Differential Diagnosis
- Single most likely diagnosis
- Benign Paroxysmal Positional Vertigo (BPPV): This condition is characterized by brief, episodic vertigo triggered by specific head movements, which could be precipitated by sitting down or changing positions while eating dinner. The symptoms of spinning and nausea, followed by lightheadedness, align with BPPV, especially if the patient experienced relief when the positional trigger was removed.
- Other Likely diagnoses
- Vestibular Migraine: This condition can cause vertigo, nausea, and lightheadedness, often without the headache typically associated with migraines. The onset of symptoms while sitting could be related to changes in posture or other triggers.
- Inner Ear Infection (Labyrinthitis): An infection of the inner ear can cause vertigo, nausea, and imbalance. The symptoms could start suddenly and might be accompanied by hearing changes or ear pain.

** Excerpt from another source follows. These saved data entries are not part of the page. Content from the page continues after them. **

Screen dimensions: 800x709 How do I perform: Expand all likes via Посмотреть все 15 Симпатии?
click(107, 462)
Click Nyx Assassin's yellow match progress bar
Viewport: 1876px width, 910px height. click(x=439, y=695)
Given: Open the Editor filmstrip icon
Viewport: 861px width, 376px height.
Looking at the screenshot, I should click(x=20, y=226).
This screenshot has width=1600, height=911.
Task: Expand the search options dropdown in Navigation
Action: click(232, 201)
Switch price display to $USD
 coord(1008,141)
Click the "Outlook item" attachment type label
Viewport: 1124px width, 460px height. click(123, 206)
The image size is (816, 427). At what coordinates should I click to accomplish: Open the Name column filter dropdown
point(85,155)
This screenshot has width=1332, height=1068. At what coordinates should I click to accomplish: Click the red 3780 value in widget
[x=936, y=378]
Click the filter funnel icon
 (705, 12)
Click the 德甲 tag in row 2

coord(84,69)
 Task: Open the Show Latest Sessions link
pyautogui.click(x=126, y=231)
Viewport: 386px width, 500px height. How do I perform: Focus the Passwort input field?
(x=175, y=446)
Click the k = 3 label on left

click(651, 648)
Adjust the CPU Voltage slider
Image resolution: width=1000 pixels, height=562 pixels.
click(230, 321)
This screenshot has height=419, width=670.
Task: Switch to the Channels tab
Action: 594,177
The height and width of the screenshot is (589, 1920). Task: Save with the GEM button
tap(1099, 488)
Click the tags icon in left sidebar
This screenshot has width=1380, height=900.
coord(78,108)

- Orthostatic Hypotension: This condition involves a drop in blood pressure upon standing, leading to lightheadedness. However, the initial spinning and nausea suggest a more complex etiology than simple orthostatic hypotension.
- Do Not Miss (ddxs that may not be likely, but would be deadly if missed.)
- Stroke or Transient Ischemic Attack (TIA): Although less common, vertigo can be a presenting symptom of a stroke or TIA, especially if accompanied by other neurological deficits. It's crucial to assess for other signs such as weakness, numbness, or speech difficulties.
- Posterior Circulation Stroke: This type of stroke can present with vertigo, nausea, and vomiting, among other symptoms. Given the potential for serious outcomes, it's essential to consider this diagnosis.
- Cardiac Arrhythmias: Certain arrhythmias can cause lightheadedness or syncope. If the patient has a history of heart disease, this should be considered, especially if symptoms worsen with standing or exertion.
- Rare diagnoses
- Meniere's Disease: This inner ear disorder can cause episodes of vertigo, hearing loss, and tinnitus. While it's less likely given the acute onset, it should be considered in the differential, especially if symptoms recur or are accompanied by hearing changes.
- Multiple Sclerosis: In rare cases, multiple sclerosis can present with vertigo as an initial symptom. This would be considered if other neurological symptoms are present or if the patient has a history suggestive of demyelinating disease.
- Acoustic Neuroma: A benign tumor on the nerve connecting the inner ear to the brain can cause vertigo, hearing loss, and tinnitus. This diagnosis is less likely without a history of progressive symptoms but should be considered if other signs such as unilateral hearing loss are present.